Кайя с трудом приоткрывает глаз — и когда он успел так крепко зажмуриться? Свет после полной темноты ослепляет, ножом полоснув по сетчатке. Кайя быстро-быстро моргает, привыкая, и сквозь обжигающую пелену слёз всматривается в щель между двумя полупрозрачными ледяными «лепестками». Чёрно-алая тень. Огненная птица. Такая знакомая. Он где-то уже её видел и, кажется, даже не один раз. И ещё имя. Простое, короткое. Кайя должен его помнить, непременно должен.
Дилюк?
Осознание накатывает резко, волной, воспоминания вереницей проносятся перед внутренним взором, набиваясь в голову комьями ваты. Немного мутит, воспринимать сразу много тяжело, но Кайя жадно впитывает каждое из них. Слёзы текут ещё сильнее, теперь уже от безумного головокружительного облегчения — он вспомнил. Он всё ещё в своём уме, печать не смогли сломать. Слава архонтам…

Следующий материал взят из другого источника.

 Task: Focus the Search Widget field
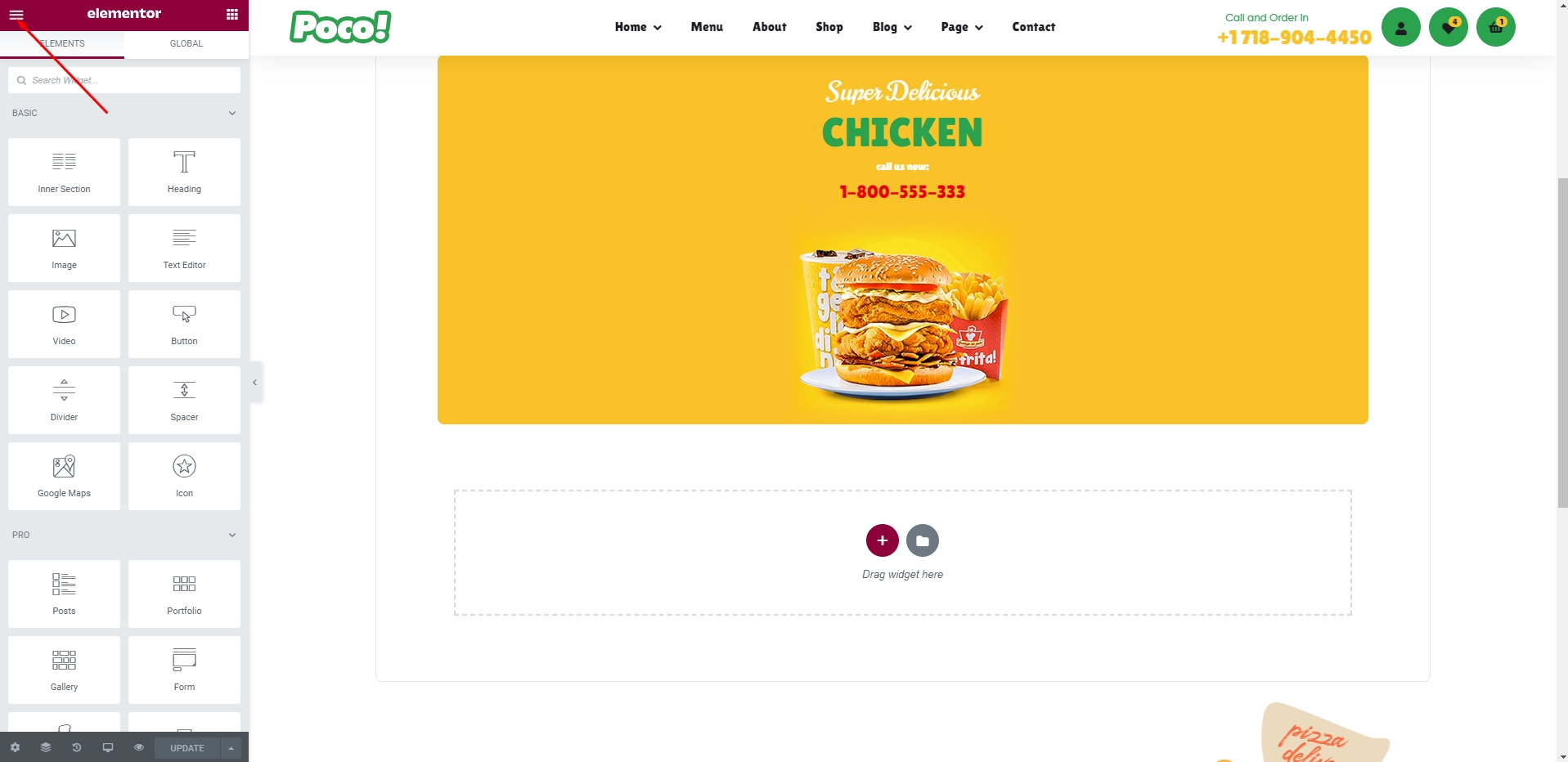(124, 80)
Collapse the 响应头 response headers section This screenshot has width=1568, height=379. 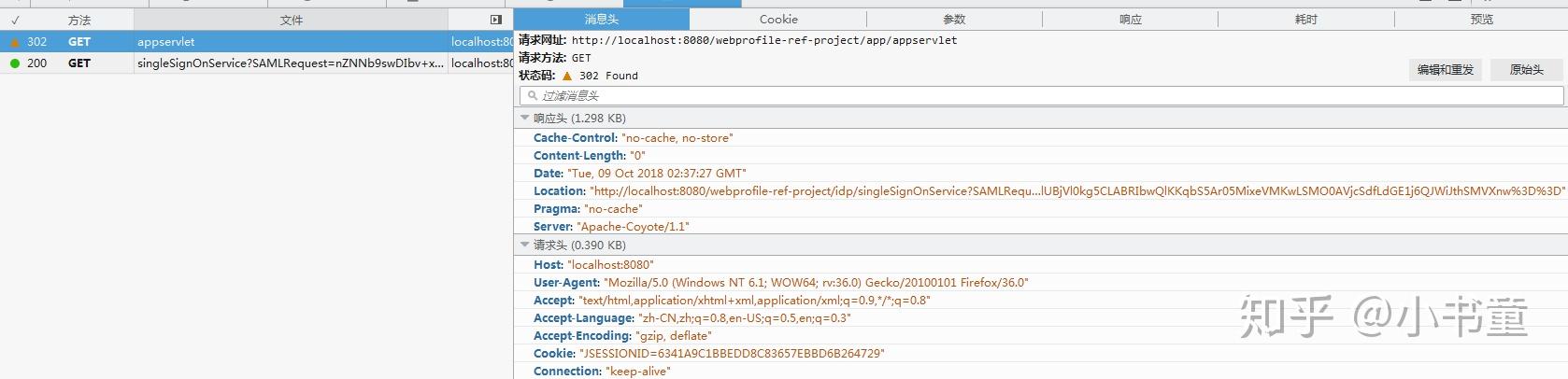click(525, 119)
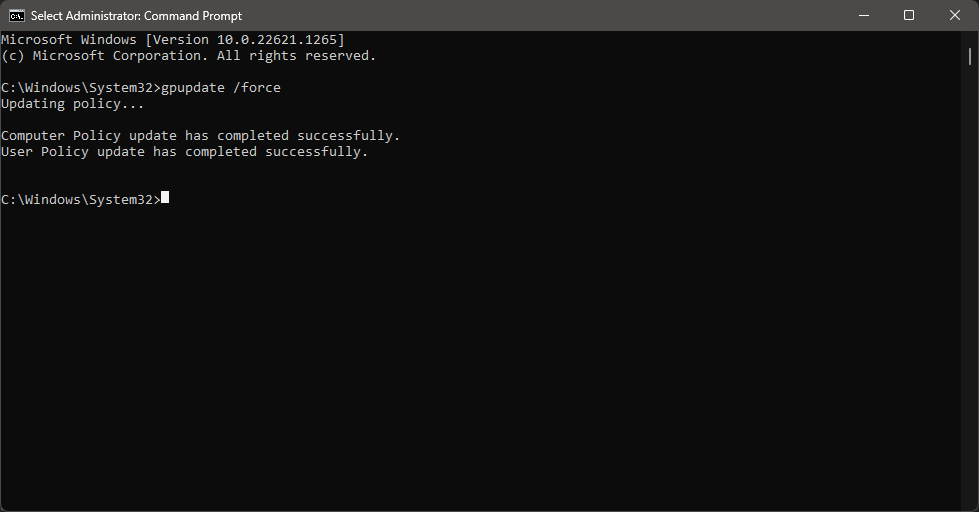Close the Administrator Command Prompt window
Screen dimensions: 979x512
tap(955, 16)
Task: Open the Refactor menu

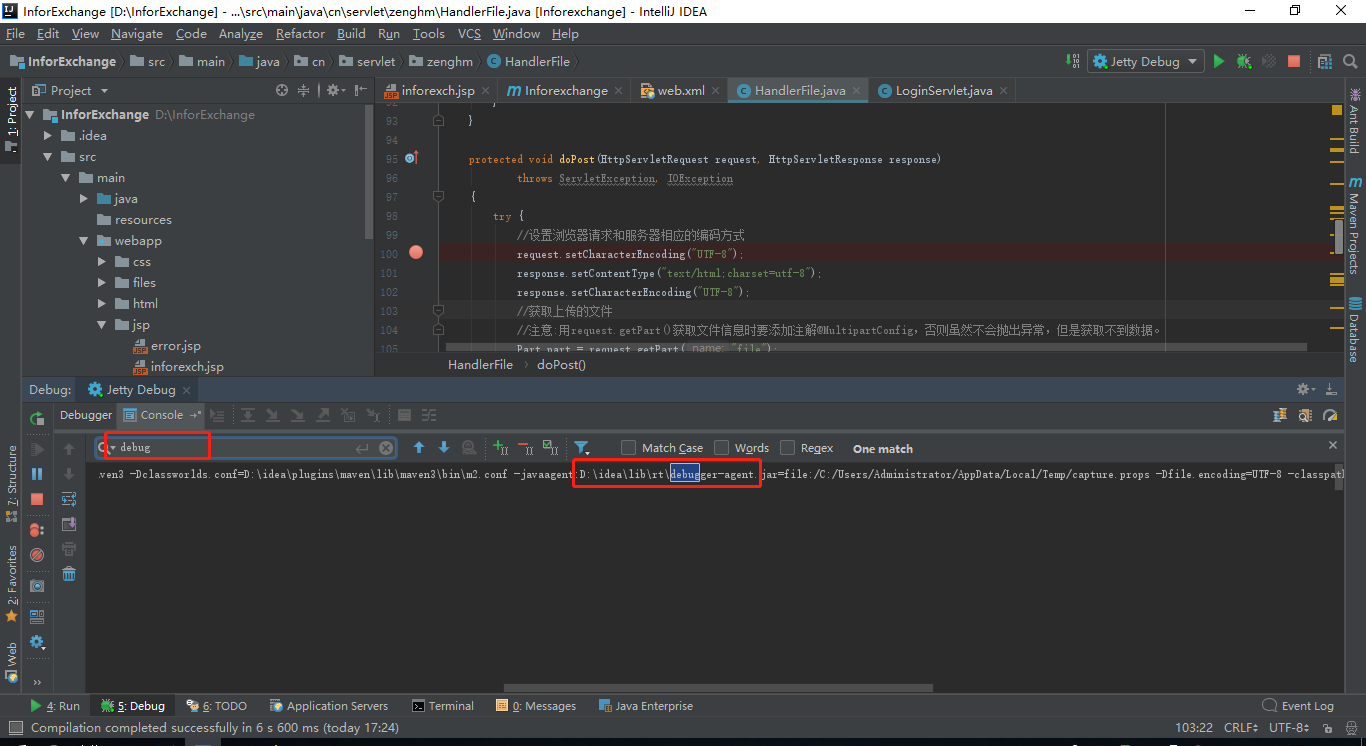Action: [x=300, y=33]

— Кайя! — Дилюк подбегает к клетке, присаживается на корточки. Это и в самом деле он. В самом деле. — Ты как?
— Немного замёрз, сильно побит и катастрофически унижен. — Кайя выдавливает из себя усмешку, с трудом справляясь с накатывающей тошнотой, возвращает себя прежнего, собирая по кусочкам. — И… стой, подожди, не…
Закончить фразу он не успевает: Дилюк уже растапливает клетку своим пиро, причём не по частям, а бескомпромиссно, сразу целиком. И, конечно же, лёд превращается в воду, которая окатывает Кайю с головы до ног. Наверное, это не ошеломляет его только потому, что он давно уже чувствует своё тело… не совсем везде. Но в реальность выдёргивает прекрасно. И окончательно.
— Спасибо большое, — выдыхает Кайя. — Теперь я ещё и мокрый.
Он даже не дрожит. Вроде бы. Ровно до тех пор, пока Дилюк не кладёт горячую ладонь ему на спину. И от резкого контраста температур Кайю, кажется, как раз-таки и начинает трясти. Этот чёртов лёд как будто высосал напрочь всё тепло из тела. На Дилюке нет сюртука, он даже свою неизменную жилетку не надел. А так жаль. Кайя бы сейчас очень даже не отказался бы.
Ещё глаз до сих пор пульсирует. И под повязкой ощутимо влажно. Плохо, очень плохо. Бок, по идее, тоже должен болеть, и неслабо — одежда вся пропитана кровью — но, наверное, сейчас Кайе слишком холодно, чтобы он чувствовал. Хоть что-то хорошее от этой клетки.
— Ч-чёрт, — выдыхает Кайя, когда в глазницу снова вгрызаются острые иглы, только после этого понимая, что говорить ему не стоило — зубы весьма задорно отстукивают дробь.
— «Немного», значит? Сколько ты пробыл в клетке? — в голосе Дилюка слышится беспокойство. Он приобнимает Кайю и осторожно растирает ему плечи — это приятно, но дрожь от внезапного тепла только усиливается.
— Час… или два, — выдавливает Кайя. — Наверное.
На последнем слоге он вдруг захлёбывается воздухом. По боку снизу вверх растекается резкая боль. Вот теперь он её чувствует, да ладно. И сгибается пополам, накрывая рану ладонью. Как будто это может хоть немного помочь. К горлу подкатывает тошнота, во рту — кисло-горько и слабый металлический привкус. Кайя криво усмехается: впрочем, и не такое переживали.
— Ты ранен, — с нажимом говорит Дилюк. — Нужно позвать Барбару или Джин.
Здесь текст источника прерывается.